Thursday, November 30, 2006

NETWORK WHILE YOU’RE SPREADING HOLIDAY CHEER

I thought this might be a good time to cover networking, since most of us will be out attending parties, dinners and other celebrations during the upcoming holiday season.

First, let me say that I don’t believe in pushing my writing business down the throats of every social contact I make. However, I also don’t believe that opportunities to make contacts should be ignored. If the opportunity to network presents itself to me, I’ll take a low-key approach, but I will take it.

So, when you walk into a large gathering where you may not know some of the other people, how do you make the most of the time spent there? When you meet someone new, what’s the first thing they ask about you? What do you do? or the variation for retirees, What did you do when you worked? People are always looking for a connection to others—maybe a shared occupation or experience.

The next time you’re asked what you do, be prepared. “I am a freelance writer.” You can say that now that you’re retired, you’re working at becoming a writer, or that you’ve begun writing in your spare time if you have another fulltime job. It doesn’t matter what you say, as long as you mention your new career. If they ask what type of writing you do, you have an opening to mention that you can produce a variety of projects such as writing biographies for clients or creating brochures for small businesses. Whatever it is that you want to focus on, mention it.

People will most likely be interested in hearing more. Have some cards with you to hand out to those who are curious. If they’re not interested, you haven’t lost anything.

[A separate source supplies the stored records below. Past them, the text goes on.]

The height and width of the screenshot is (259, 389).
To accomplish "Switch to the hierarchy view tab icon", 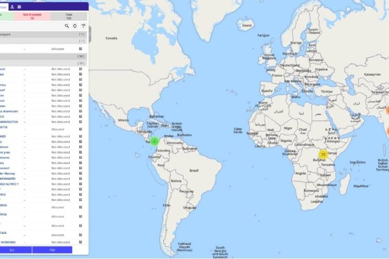I will tap(12, 7).
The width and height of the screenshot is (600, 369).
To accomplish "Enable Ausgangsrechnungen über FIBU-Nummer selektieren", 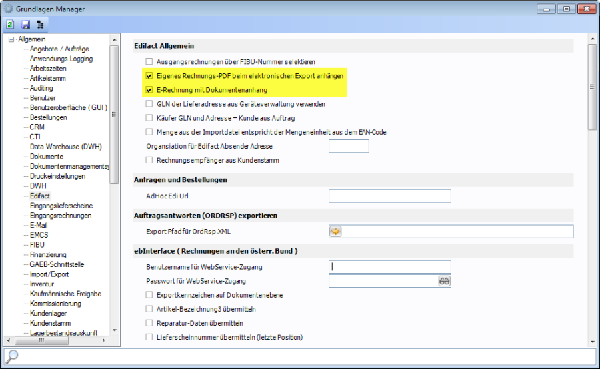I will 149,62.
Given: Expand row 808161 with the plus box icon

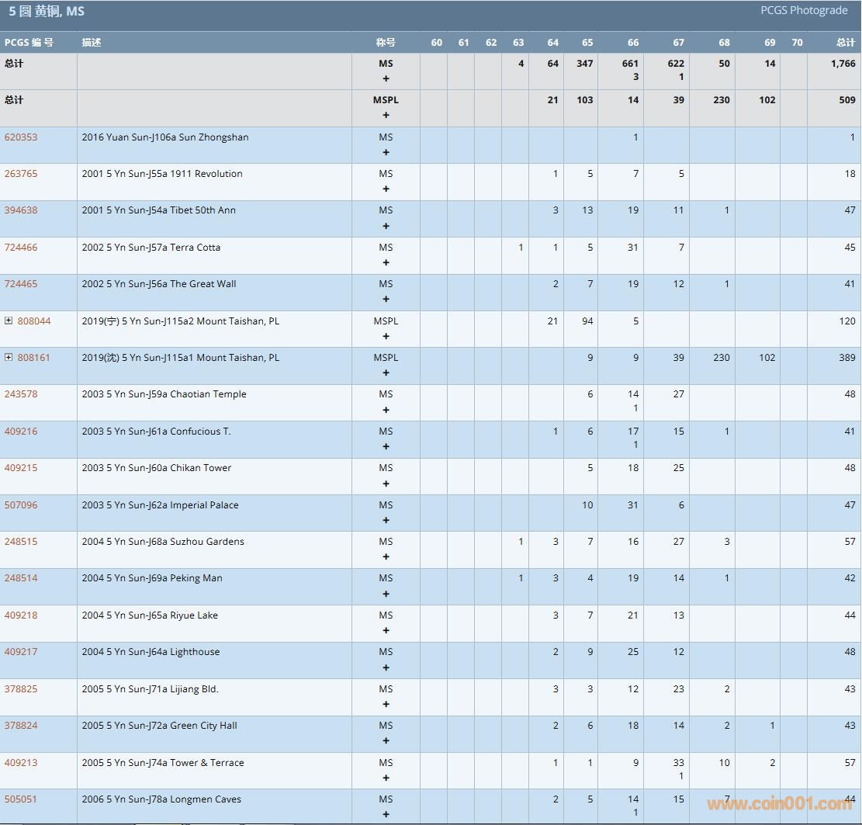Looking at the screenshot, I should (9, 358).
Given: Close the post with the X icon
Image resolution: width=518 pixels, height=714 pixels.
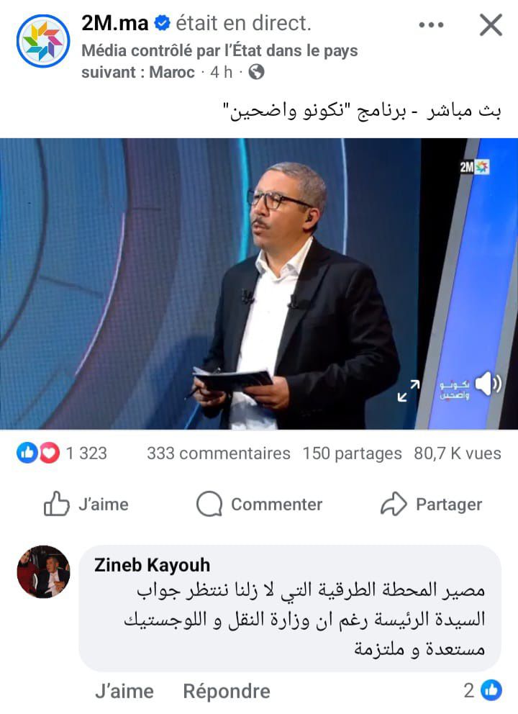Looking at the screenshot, I should 491,24.
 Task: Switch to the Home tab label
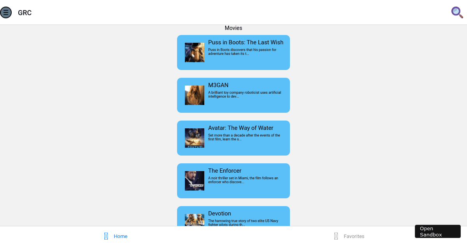click(x=121, y=236)
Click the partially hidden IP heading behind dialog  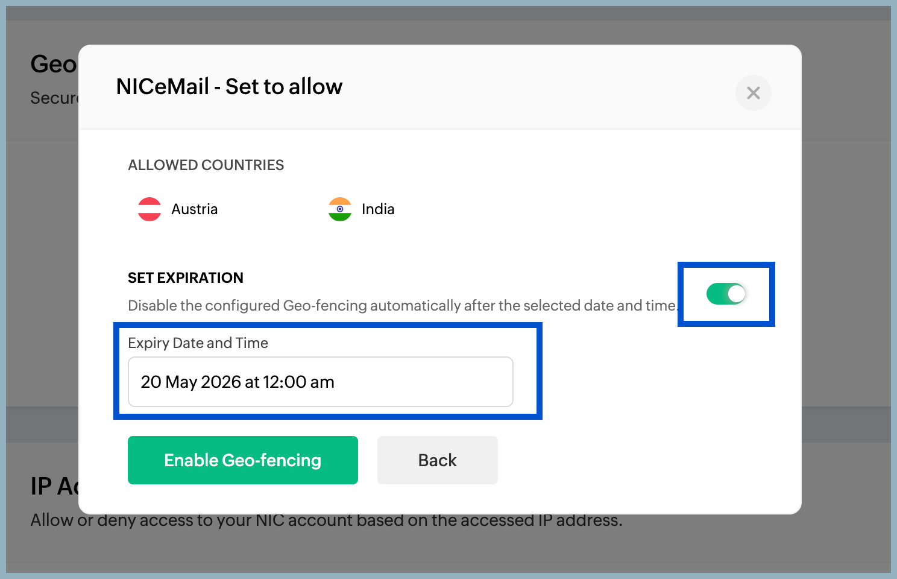[53, 486]
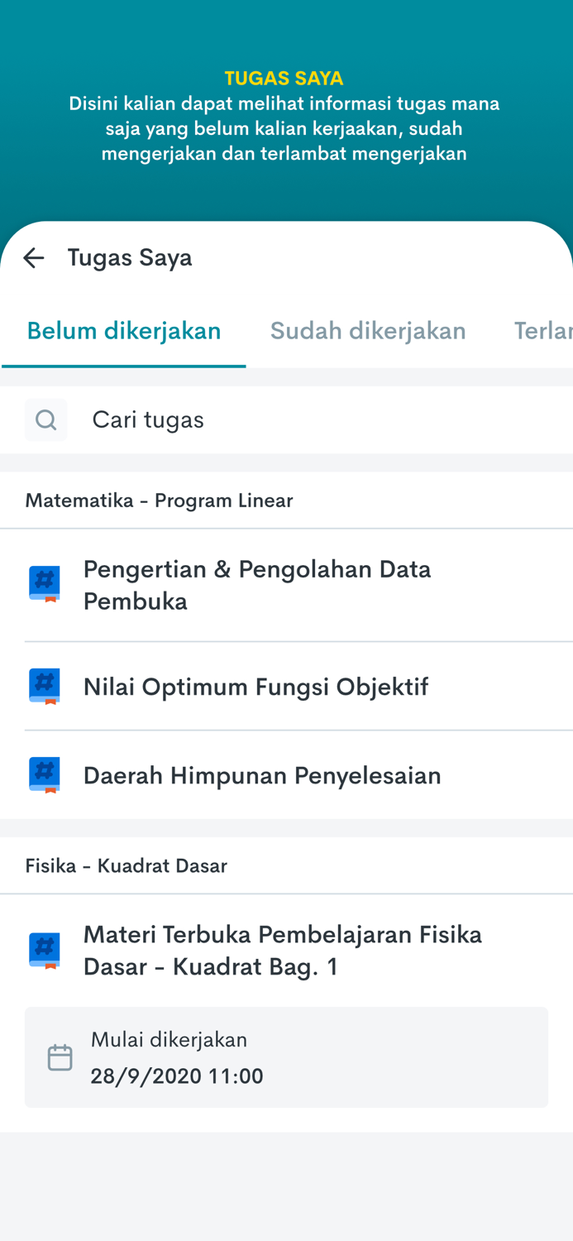The image size is (573, 1241).
Task: Open the Terlambat tab
Action: tap(544, 330)
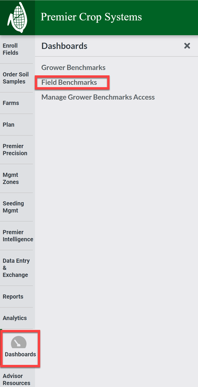
Task: Open Premier Intelligence menu item
Action: point(18,236)
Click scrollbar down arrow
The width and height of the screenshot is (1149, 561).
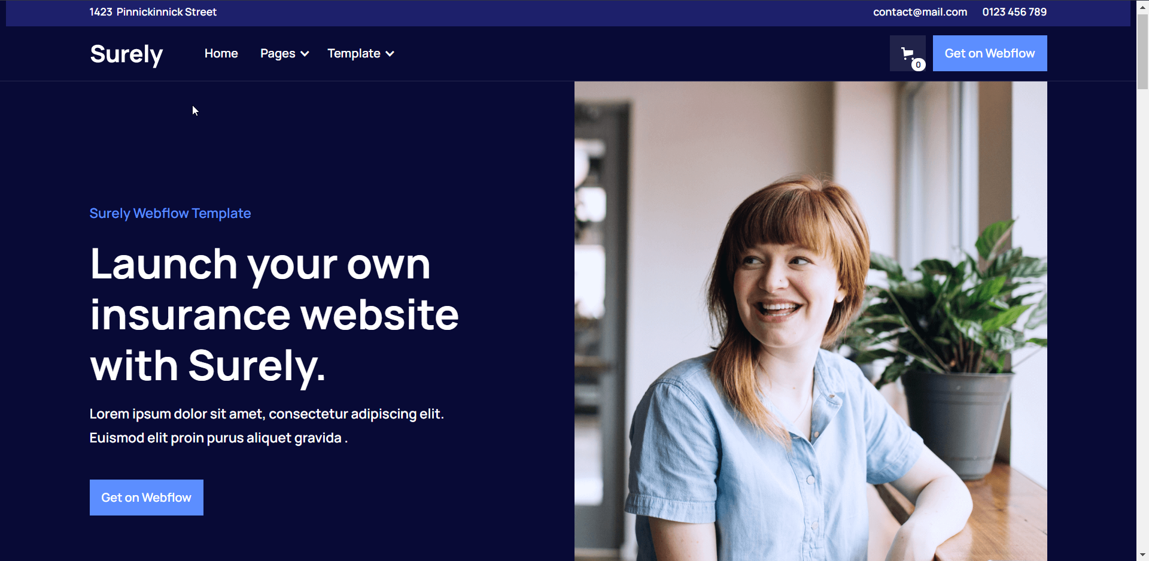pyautogui.click(x=1142, y=556)
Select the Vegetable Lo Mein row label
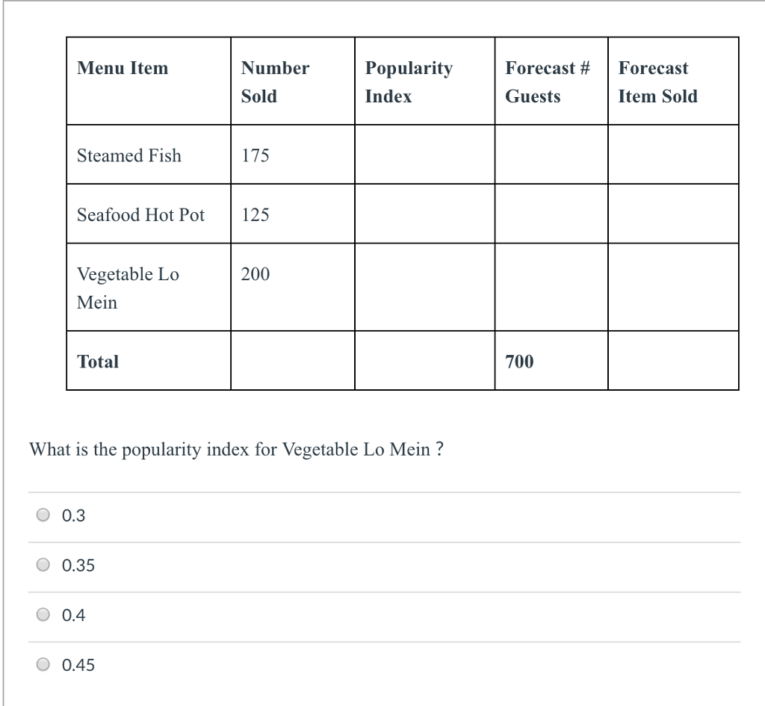Viewport: 765px width, 706px height. point(127,288)
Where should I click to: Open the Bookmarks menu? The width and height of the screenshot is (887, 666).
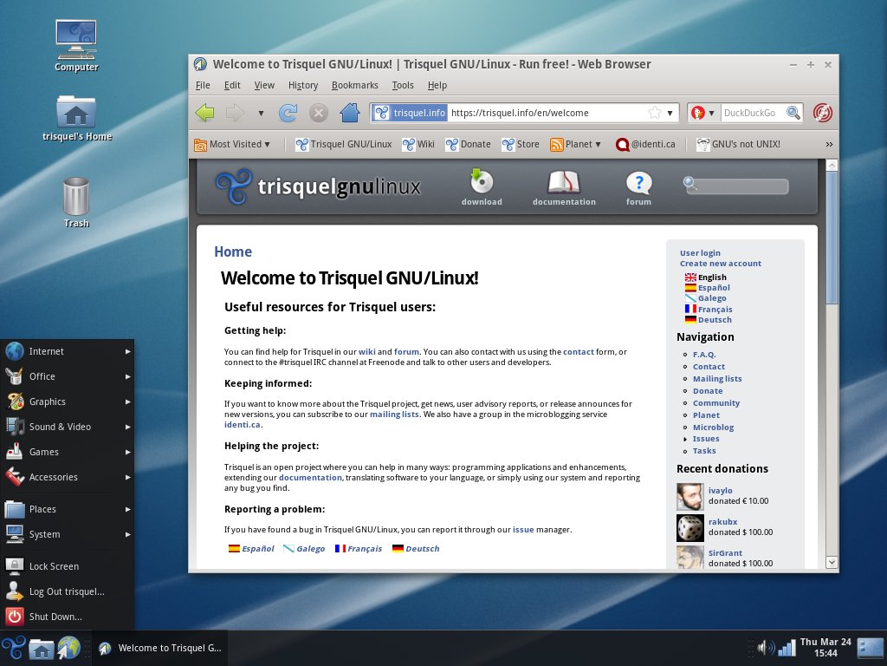click(354, 85)
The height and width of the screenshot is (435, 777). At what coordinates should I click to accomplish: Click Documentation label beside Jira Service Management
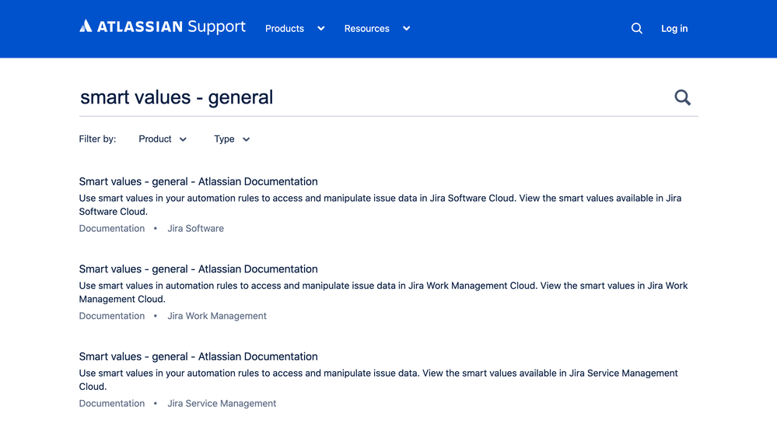coord(112,404)
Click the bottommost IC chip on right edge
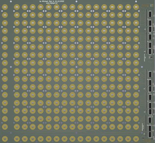 point(150,134)
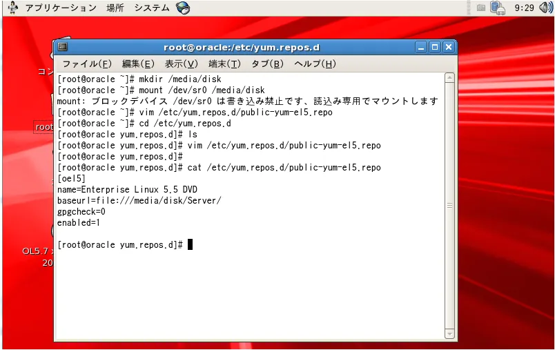Click the keyboard indicator tray icon
The height and width of the screenshot is (350, 555).
coord(480,8)
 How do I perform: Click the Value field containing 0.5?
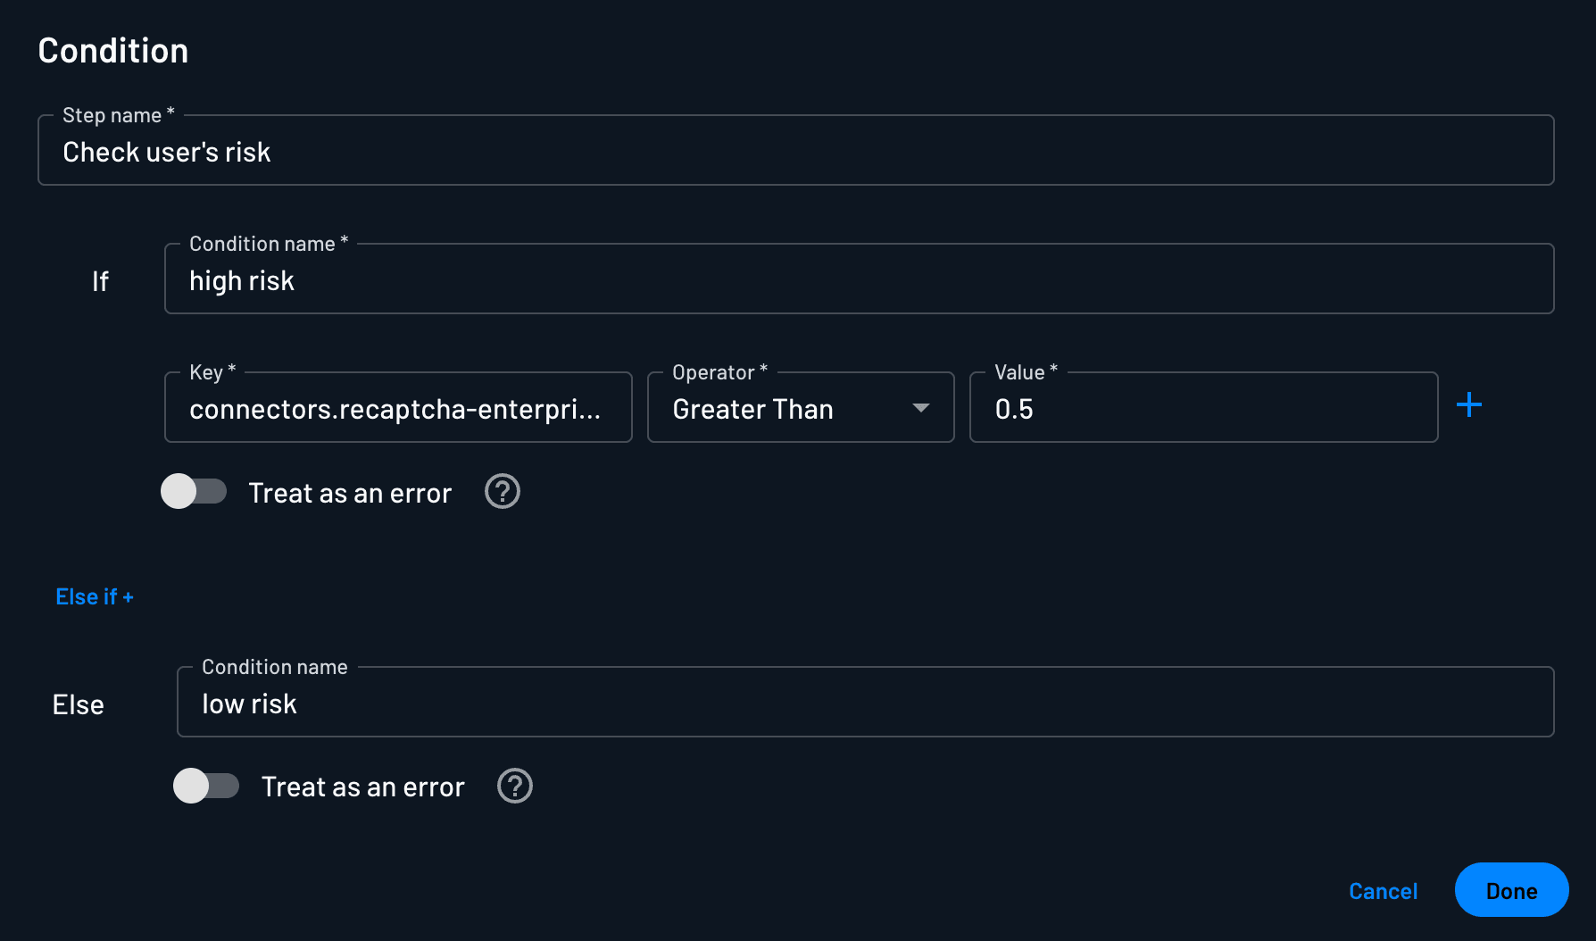click(1202, 409)
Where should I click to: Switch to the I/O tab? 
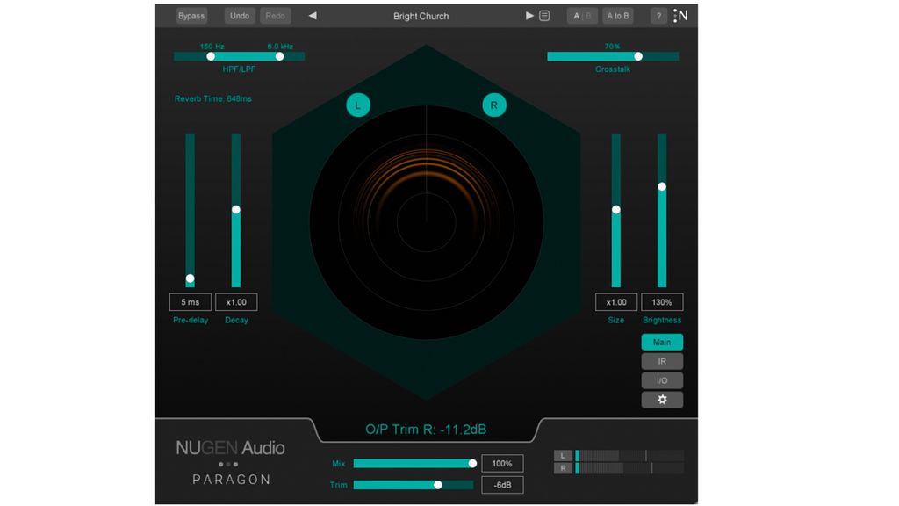[662, 380]
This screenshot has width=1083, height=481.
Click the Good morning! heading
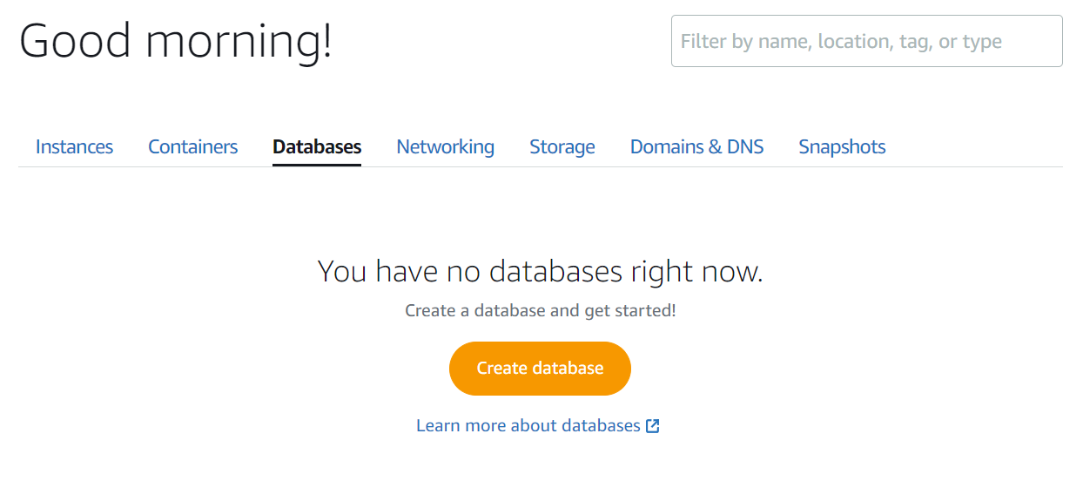(176, 41)
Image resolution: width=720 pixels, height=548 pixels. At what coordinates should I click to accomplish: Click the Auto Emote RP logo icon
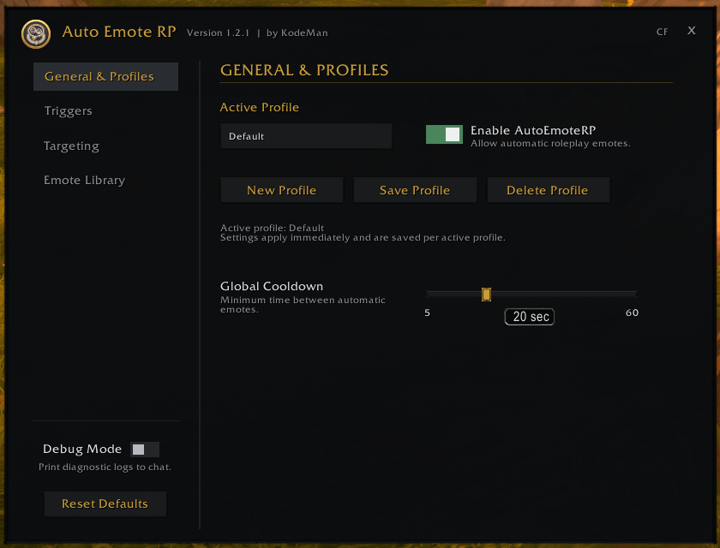[36, 33]
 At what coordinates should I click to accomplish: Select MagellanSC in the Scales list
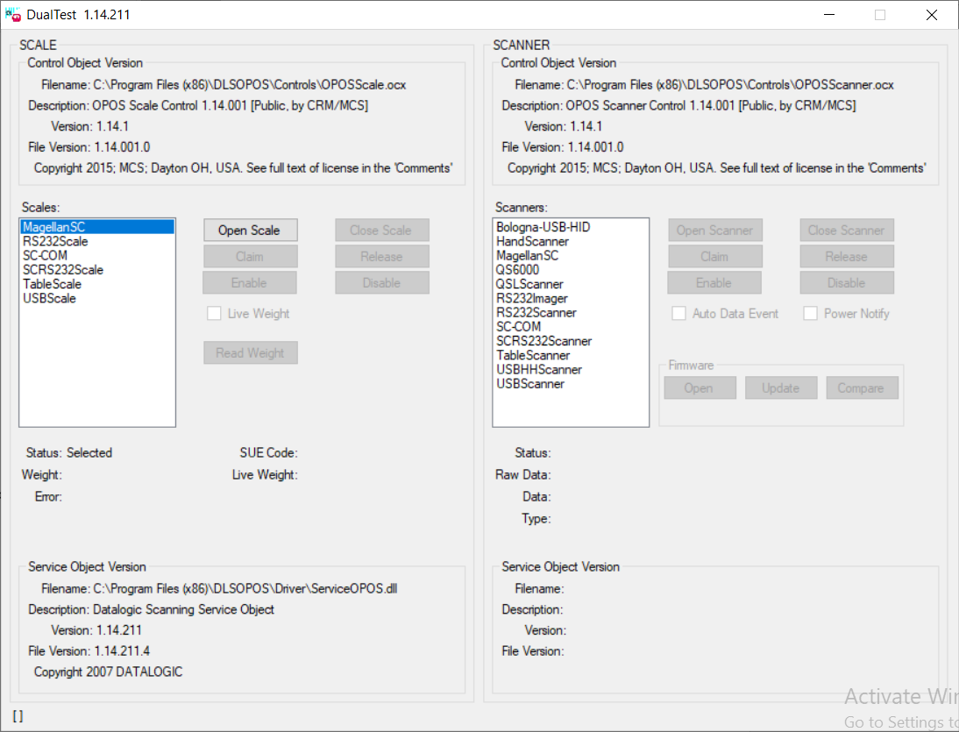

Now, one of several things might happen:

1. They may say “That’s interesting. I’d like to learn more about it.” Then you can suggest getting together after the holidays for lunch or coffee. This encounter may lead to work for you or it may lead to a friendship with a kindred spirit.
2. They might ask for more information, in which case you can quickly fill them in or make plans to meet somewhere later.
3. They might actually say, “Gee, I’ve been looking for someone to help me ...” or “I have a friend, relative, business associate looking for someone with your skills.” In that case, hand them you business card and get theirs so you can contact them later.
4. They’ll say, “H-m-m-m” and walk away. Okay, these people may decide you’re the most boring person on the planet because you’re a writer, or they may want to digest what you’ve said and will come back over later to talk more about writing.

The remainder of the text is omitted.